Par contre, il faut souligner que la réalité des gens qui fréquent la plateforme Seeking Arrangements est bien moins glamour que celle que l’on voit dans les scènes du film américain Pretty Woman.

Amour et stabilité financière : une transaction à la fois

On pourrait passer des heures à discuter des raisons qui poussent certain.e.s étudiant.e.s à consulter, voire à fréquenter des Sugar Daddies. Certain.e.s le font par pur besoin, voyant leurs dettes s’empiler comme une lourde bordée de neige, alors que d’autres le font pour « prendre les choses en main », comme l’a expliqué le fondateur de la plateforme, Brandon Wade. Le changement de rhétorique a dès lors influencé l’opinion publique sur ce genre de relation, à en lire ce qui est publié dans les médias.

Or, est-ce possible de dire que nous assistons à une prise de pouvoir de la part de jeunes femmes qui dépouillent ces hommes de leur argent pour quelques actes sexuels? Pas exactement, ou plutôt pas du tout.

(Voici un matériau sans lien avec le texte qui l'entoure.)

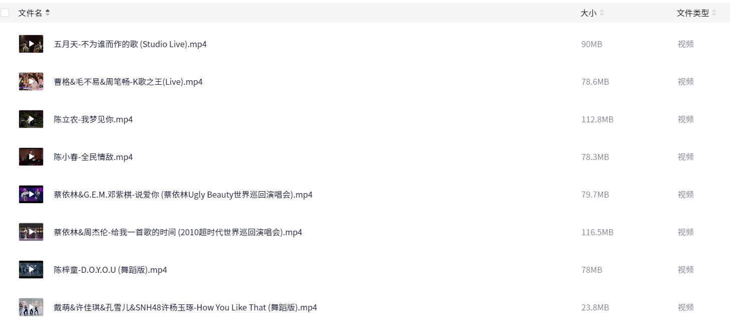
Task: Open 陈小春-全民情敌.mp4 file name
Action: (93, 157)
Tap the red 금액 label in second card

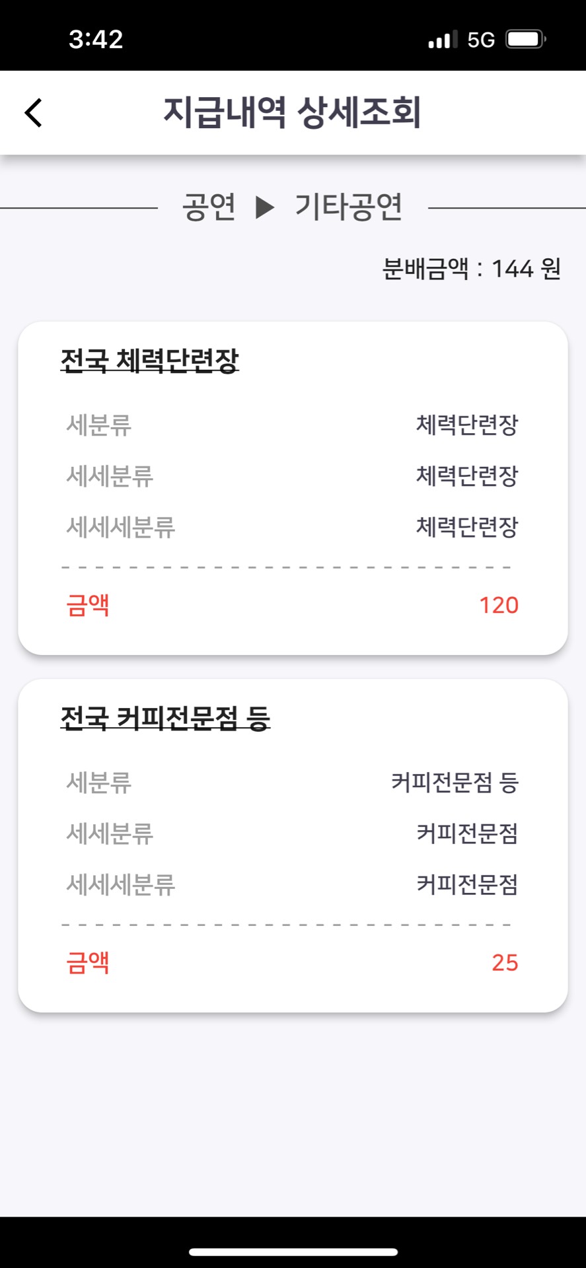88,962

Tout comme la prostitution, ou toute autre forme de travail du sexe, les relations entre Sugar Daddies et Sugar Babies ne remontent clairement pas d’hier. Cependant, c’est le nombre d’utilisateurs, et surtout d’utilisatrices, venant du milieu postsecondaire qui est alarmant.

Encore une fois, ce genre de site web, similaire aux modèles d’Airbnb et Uber, laisse de côté l’intermédiaire qui supervise les interactions entre les utilisateurs et les utilisatrices. Cela étant dit, le peu de sécurité qu’offre Seeking Arrangements laisse plusieurs questions sans réponse quant au bienêtre des jeunes femmes qui y ont recours.

En monétisant les actions de l’utilisatrice, on banalise encore une fois les actes de harcèlement et de violence sexuelle qui peuvent en découler. On vous répondra que ceux et celles qui utilisent ces services savent très bien dans quoi ils et elles s’embarquent, et que les faveurs ne sont pas toujours de nature sexuelle, mais bien également des services de mentorat professionnel ou tout simplement de bonne compagnie.

Par contre, comment pouvons-nous blâmer l’utilisatrice d’accepter de contribuer à cet échange avec son corps, quand celle-ci doit payer des frais de scolarité et de loyer qui continuent de montrer au fil des années? La question devient de plus en pressante, surtout si l’on considère le lien clair entre les hausses de frais de scolarité et les villes les plus populaires pour les Sugar Daddies et les Sugar Babies.

Eh oui, ce n’est pas pour rien que les deux institutions universitaires d’Ottawa, l’Université Carleton et l’Université d’Ottawa, se retrouvent respectivement en 5e et 3e place du palmarès des universités les plus populaires chez les utilisatrices de Seeking Arrangements.

Une chose est sure, c’est que les utilisatrices ne sont pas que des causes de charité auquel vous pouvez verser des fonds comme bon vous semble. Lorsqu’on parraine un organisme de charité, on ne cherche pas à obtenir quelque chose en retour.